AI Passes Turing Test for First Time, Study Confirms
For the first time since Alan Turing proposed the concept in 1950, a modern artificial intelligence system has been rigorously confirmed to pass the Turing Test, according to a landmark study published in the Proceedings of the National Academy of Sciences. Researchers at the University of California San Diego found that OpenAI’s GPT-4.5 was judged to be human 73% of the time in a strict three-party Turing test — outperforming actual human participants.
What the Study Found
The study, led by cognitive scientists Cameron Jones (now at Stony Brook University) and Benjamin Bergen of UC San Diego, is the first to rigorously apply the original three-party format Turing envisioned in his 1950 paper “Computing Machinery and Intelligence.” In this format, a human interrogator chats simultaneously with both a human and an AI, then must decide which is which.

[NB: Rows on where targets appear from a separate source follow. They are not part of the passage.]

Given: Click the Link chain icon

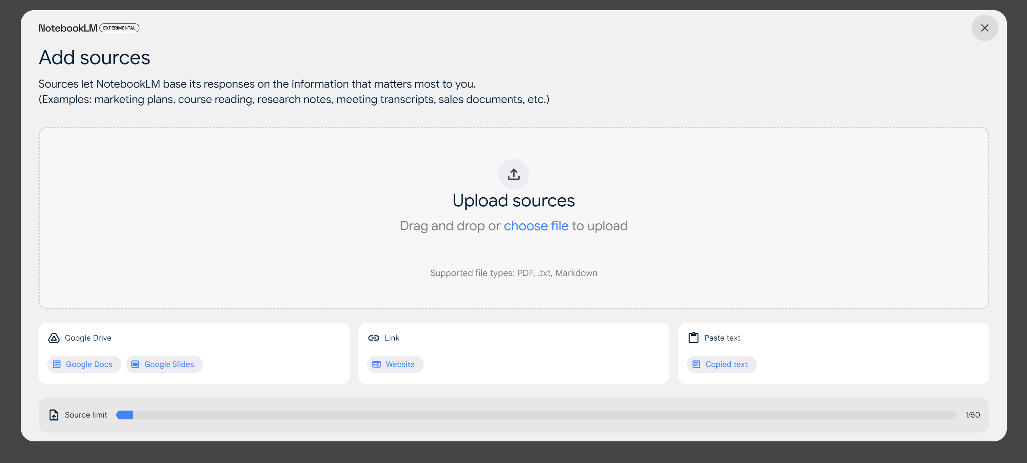Looking at the screenshot, I should click(374, 338).
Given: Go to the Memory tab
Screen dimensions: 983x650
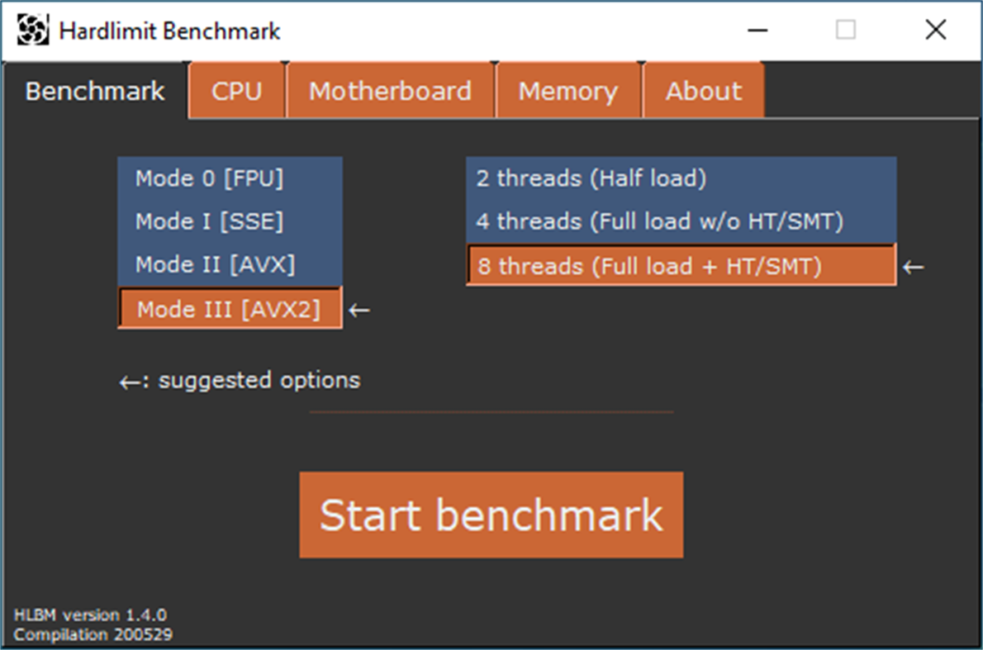Looking at the screenshot, I should pyautogui.click(x=567, y=91).
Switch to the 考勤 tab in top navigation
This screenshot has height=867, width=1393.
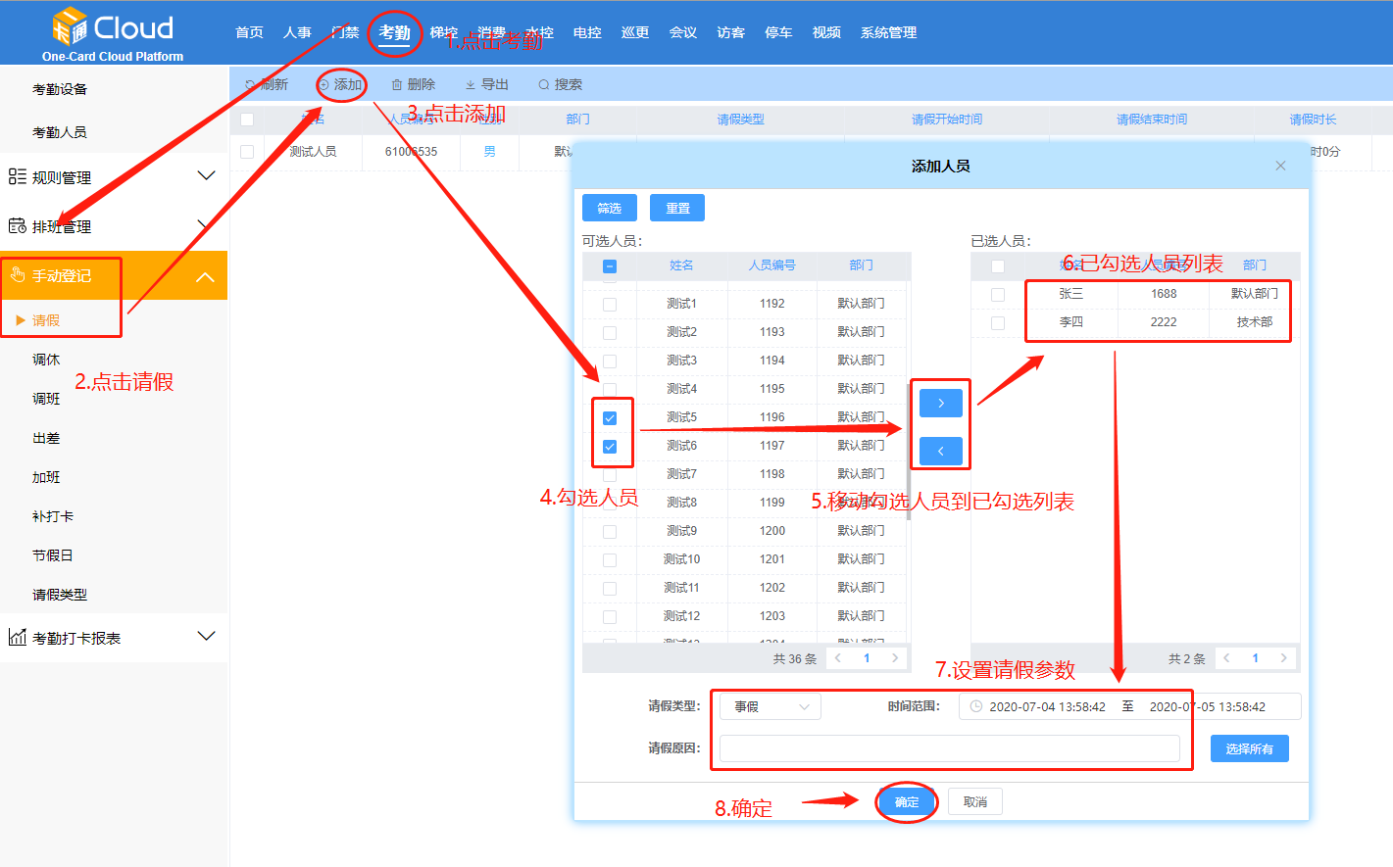(x=395, y=31)
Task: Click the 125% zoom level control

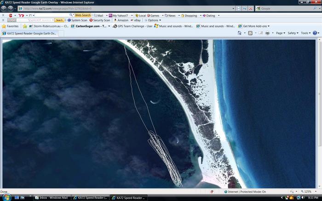Action: pyautogui.click(x=306, y=191)
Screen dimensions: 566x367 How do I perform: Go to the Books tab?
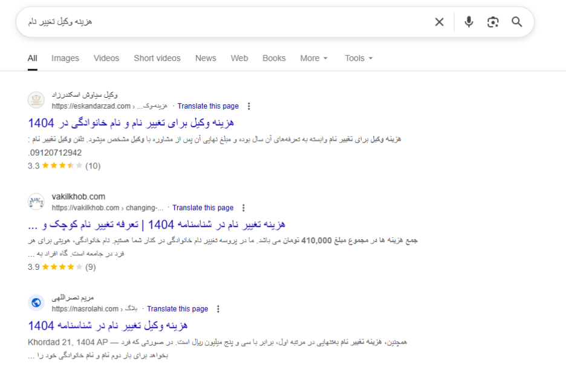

Across randomized, controlled experiments with nearly 500 participants — including UC San Diego undergraduates and a broader online sample via Prolific — the results were striking:
- GPT-4.5 was identified as human 73% of the time, significantly more often than the real human participants it was compared against.
- Meta’s LLaMa-3.1-405B was judged human 56% of the time, statistically indistinguishable from actual humans.
- Older systems performed poorly: the 1960s chatbot ELIZA was selected as human only 23% of the time, and GPT-4o only 21%.
The findings were published in PNAS on May 19, 2026, following a preprint that appeared on arXiv in March 2025.
The Power of Persona Prompting
A critical finding of the study is that AI models require explicit human guidance to appear convincingly human. When GPT-4.5 and LLaMa-3.1 were given detailed “persona” prompts instructing them to adopt a specific human character and communication style, their deception rates soared. Without these instructions, GPT-4.5’s win rate dropped to 36% and LLaMa-3.1’s to 38%.
“What we found is that if given the right prompts, advanced LLMs can exhibit the same tone, directness, humor and fallibility as humans,” said Cameron Jones, the study’s corresponding author. “While we know LLMs can easily produce knowledge on nearly every topic, this test showed that it can also convincingly display social behavioral traits, which has major implications for how we think of AI.”
Remarkably, the models won not through displays of knowledge but through making human-like mistakes. Benjamin Bergen, professor of cognitive science at UC San Diego, explained: “The LLMs were not winning through shows of force of knowledge, they were winning because they made mistakes like a human would. These traits aren’t the kinds of math and logic problem-solving intelligence that I think Turing was imagining.”
Rethinking the Turing Test
The study also forces a reconsideration of what the Turing Test actually measures. Bergen noted that the test, originally designed to answer whether machines could think, now increasingly measures “humanlikeness” rather than intelligence per se.
“The Turing test started as a way to ask whether machines could rival human intelligence,” Bergen said. “But now we know AI can answer many questions faster and more accurately than people can, so the real issue isn’t raw brainpower. Seeing that machines can pass the test — and seeing how they pass it — forces us to rethink what it measures. Increasingly, it’s measuring humanlikeness.”
Implications for Trust and Deception
The ability of AI to convincingly pose as humans over extended conversations — the study tested both 5-minute and 15-minute interactions — raises serious concerns about online trust and security.
“It’s relatively easy to prompt these models to be indistinguishable from humans,” warned Jones. “We need to be more alert; when you interact with strangers online people should be much less confident that they know they’re talking to a human rather than an LLM.”
Jones also pointed to darker implications: “The Turing test is a game about lying for the models. One of the implications is that models seem to be really good at that.”
Bergen echoed these concerns, highlighting the potential for malicious use: “There are lots of people who would like to use bots to persuade people to share their social security numbers, and vote for their party, or buy their product.”
What This Means Going Forward
This study marks a watershed moment in AI research. Unlike previous controversial claims — such as the 2014 “Eugene Goostman” chatbot, which used a distracting persona of a non-native speaker — this research used the rigorous format Turing originally proposed, with no artificial advantages.
The results have already garnered significant attention internationally. People’s Daily, the official newspaper of the Chinese Communist Party, covered the story through its Science and Technology Daily affiliate, underscoring the global significance of the milestone.
As AI systems continue to blur the line between human and machine, the researchers hope their work sharpens public understanding of what these systems can do — and what safeguards society may need. The question is no longer whether machines can pass as human, but what that means for how we interact, trust, and communicate in an increasingly AI-mediated world.